■ Try it: Restate the data below word for word, omitting pictures.

■ Data supplied:
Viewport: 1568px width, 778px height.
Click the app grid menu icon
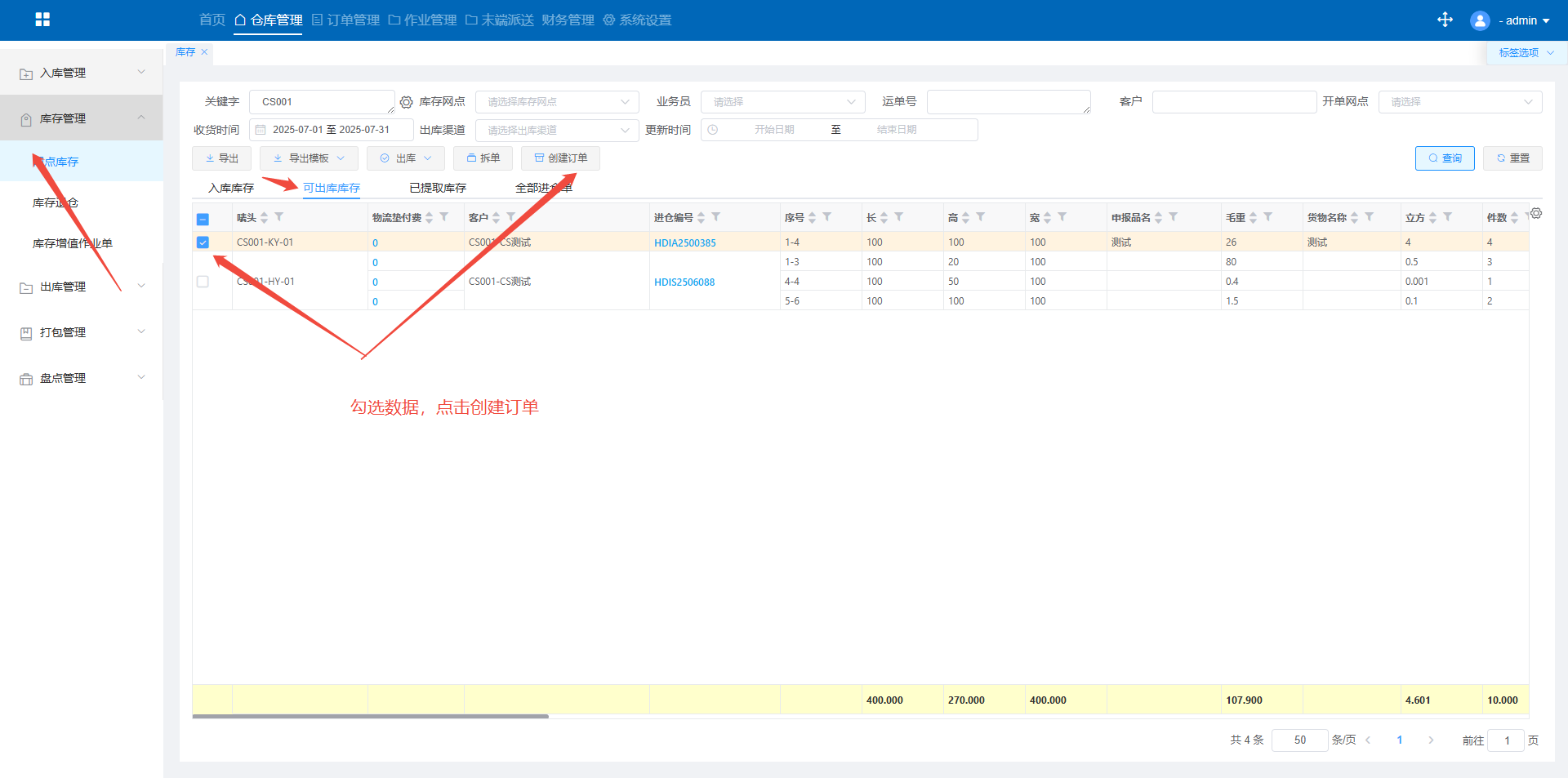tap(42, 20)
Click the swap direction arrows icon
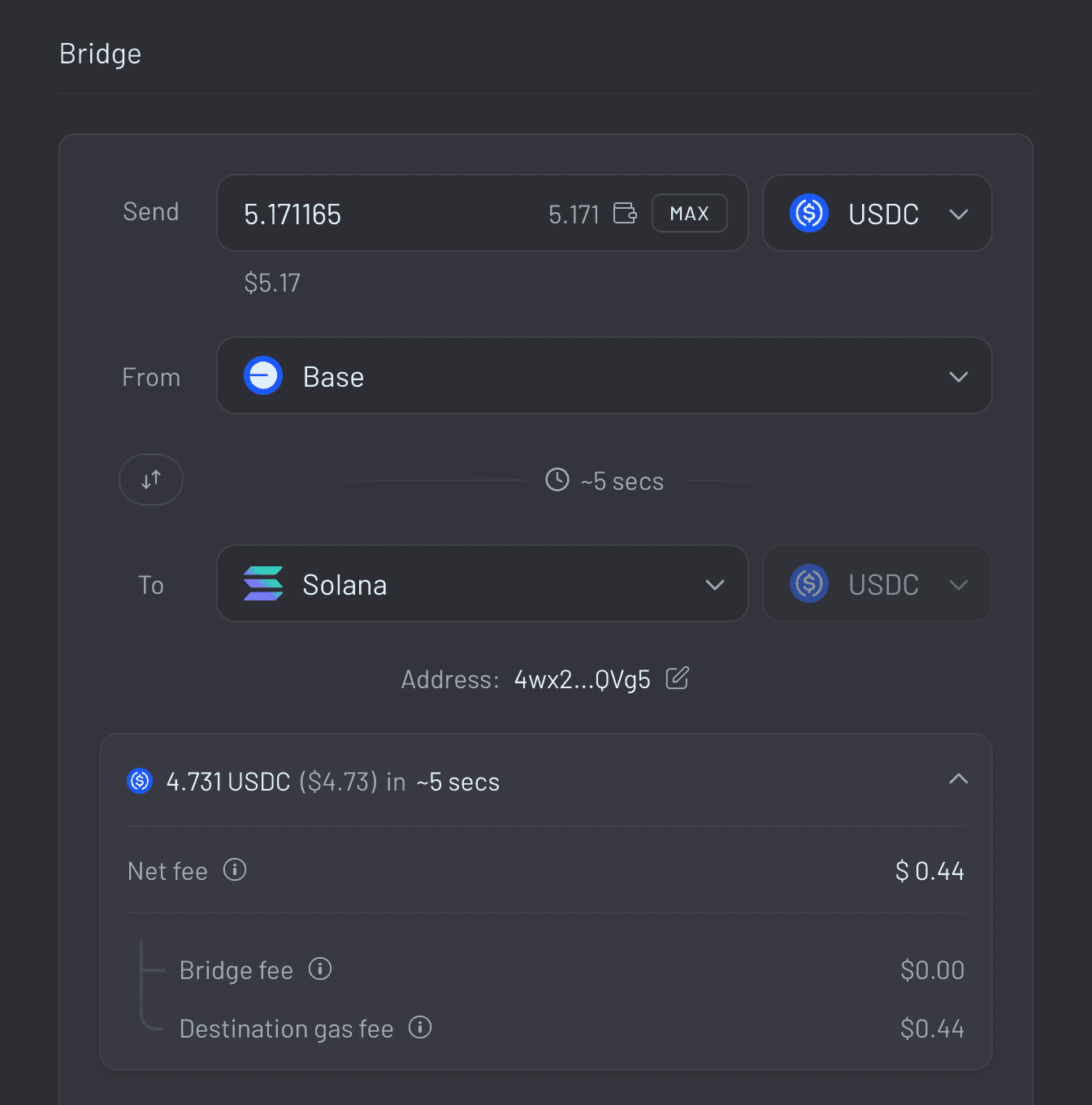This screenshot has height=1105, width=1092. 150,479
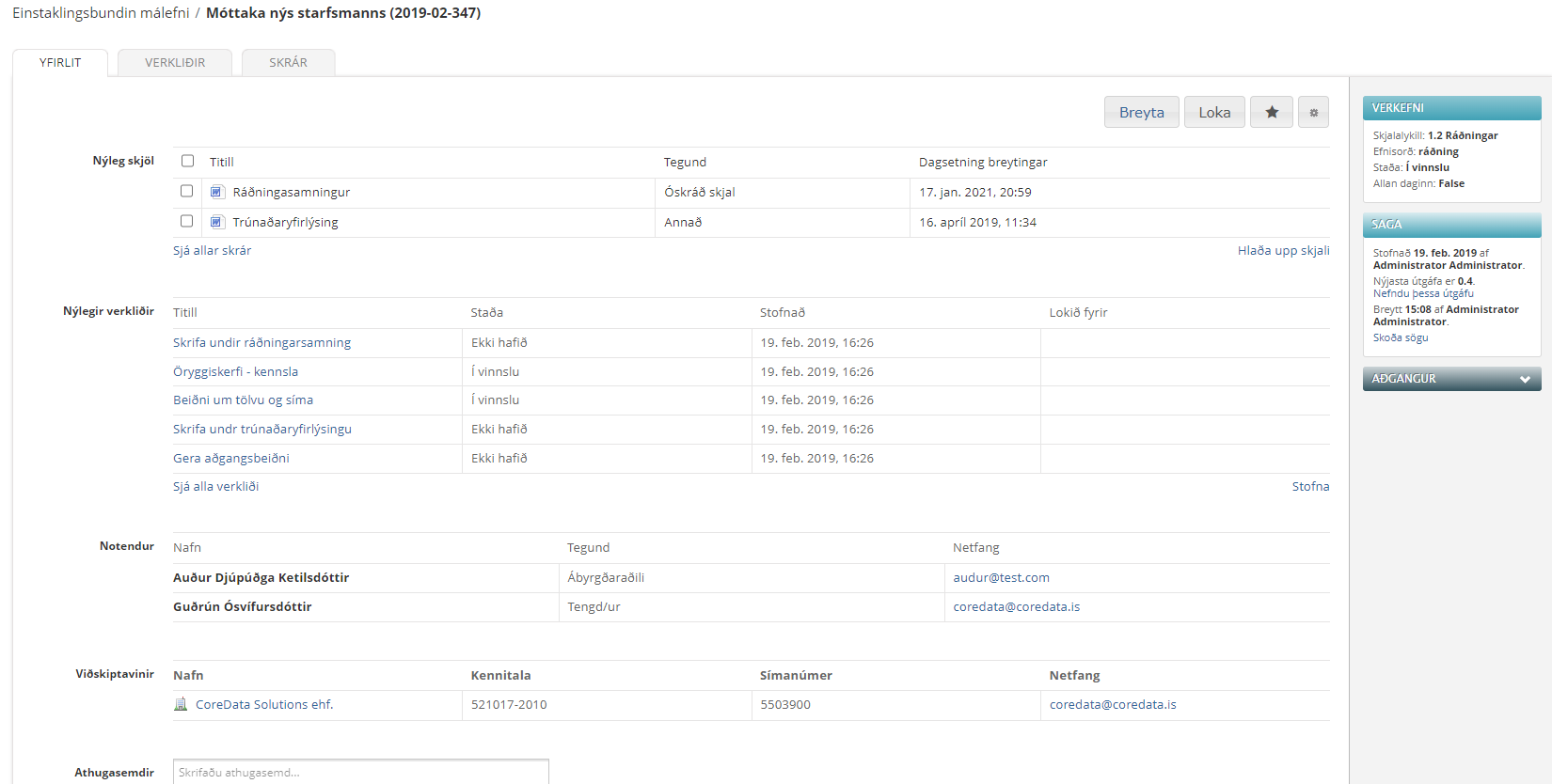Open the Öryggiskerfi - kennsla task link
Screen dimensions: 1552x784
pos(235,371)
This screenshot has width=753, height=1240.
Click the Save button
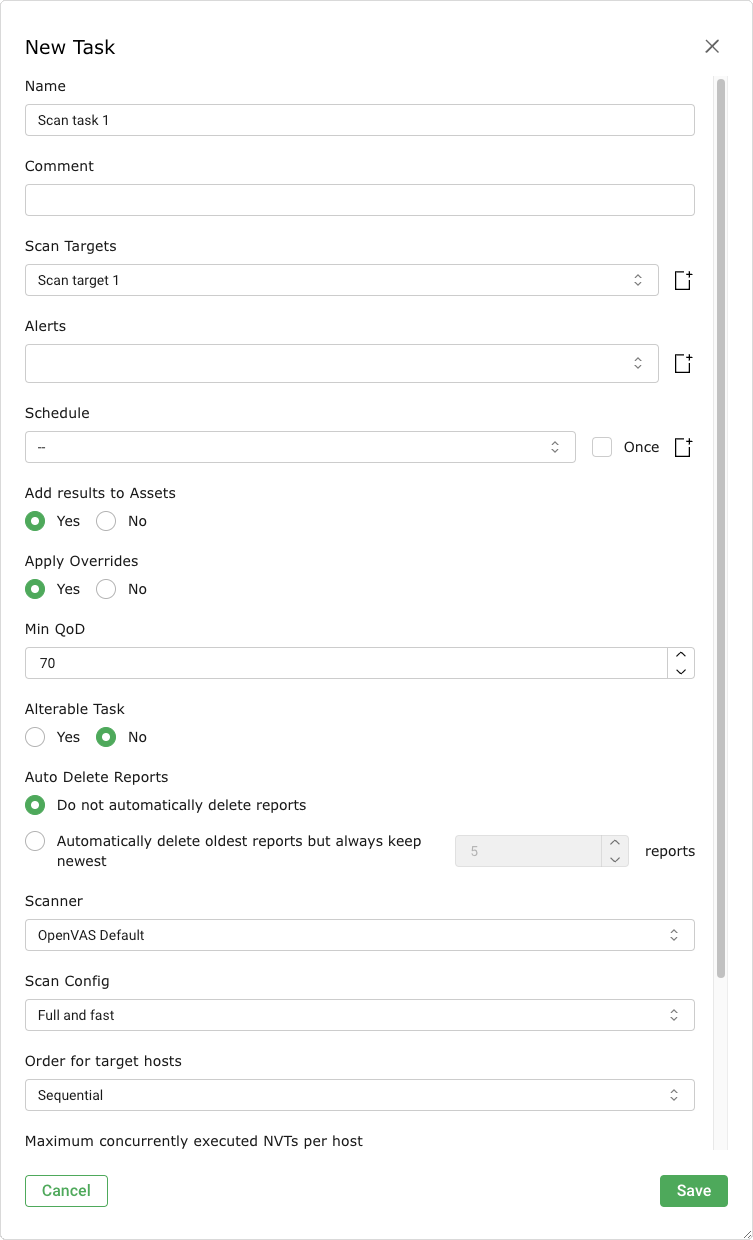point(693,1190)
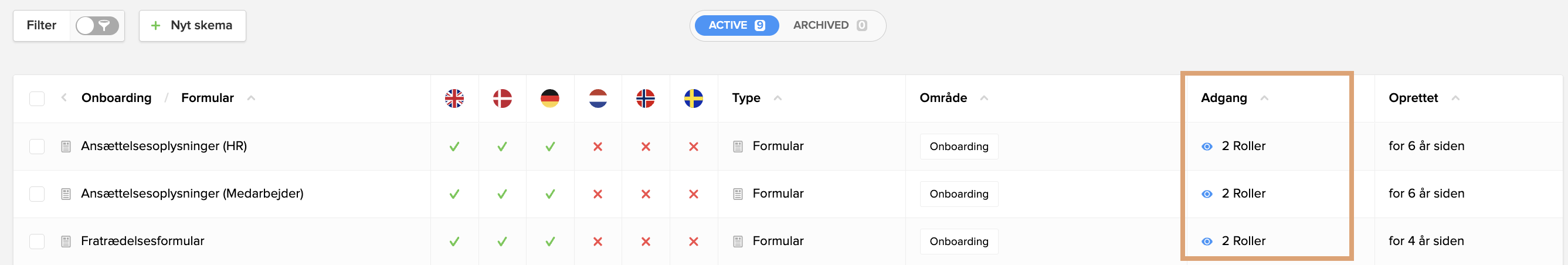The height and width of the screenshot is (265, 1568).
Task: Click the German flag column icon
Action: [549, 98]
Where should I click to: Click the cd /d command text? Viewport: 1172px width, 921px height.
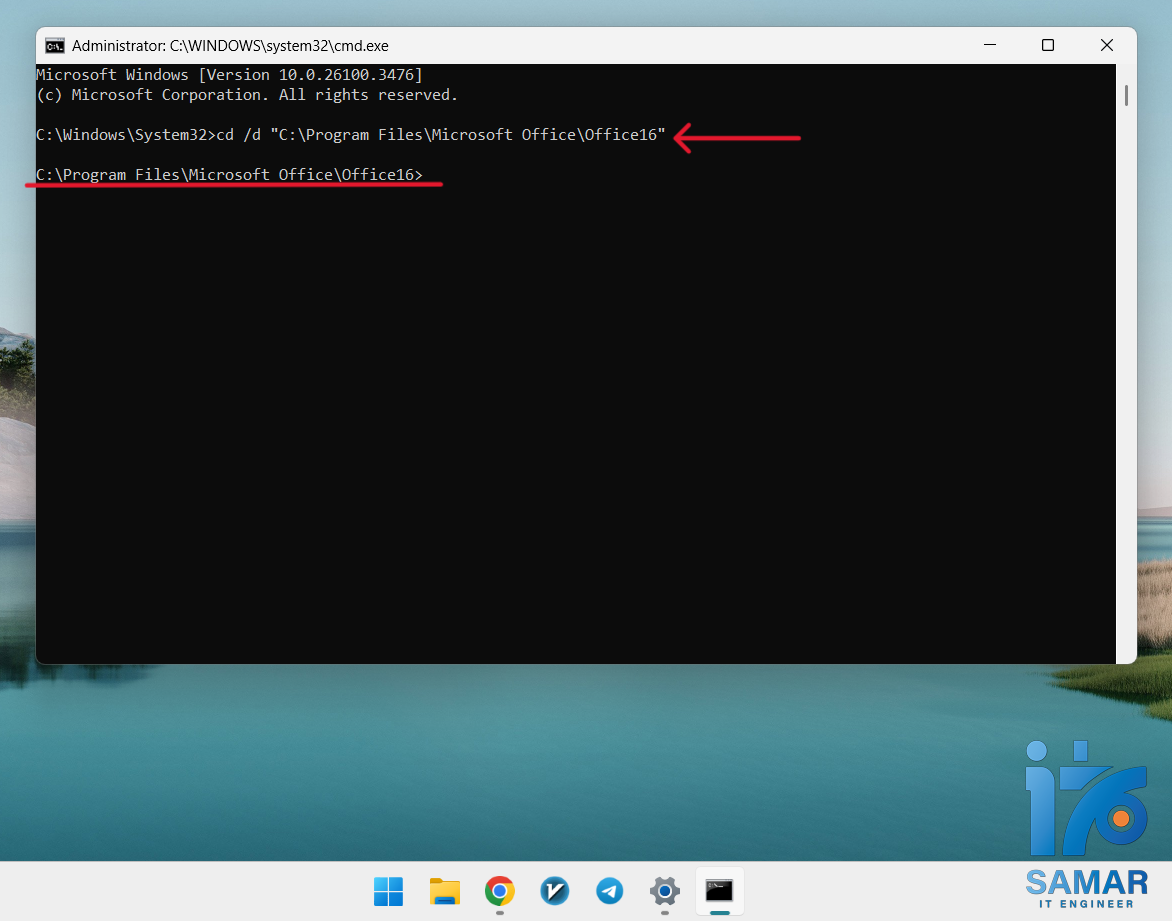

■ Written answer:
Viewport: 1568px width, 778px height.
Click the app grid menu icon
tap(42, 20)
Click the swap direction arrows icon
This screenshot has height=1105, width=1092. 150,479
Open the Öryggiskerfi - kennsla task link
Screen dimensions: 1552x784
pos(235,371)
This screenshot has width=753, height=1240.
Click the Save button
point(693,1190)
The height and width of the screenshot is (265, 1568).
Task: Click the German flag column icon
Action: [549, 98]
Where should I click to: Click the cd /d command text? Viewport: 1172px width, 921px height.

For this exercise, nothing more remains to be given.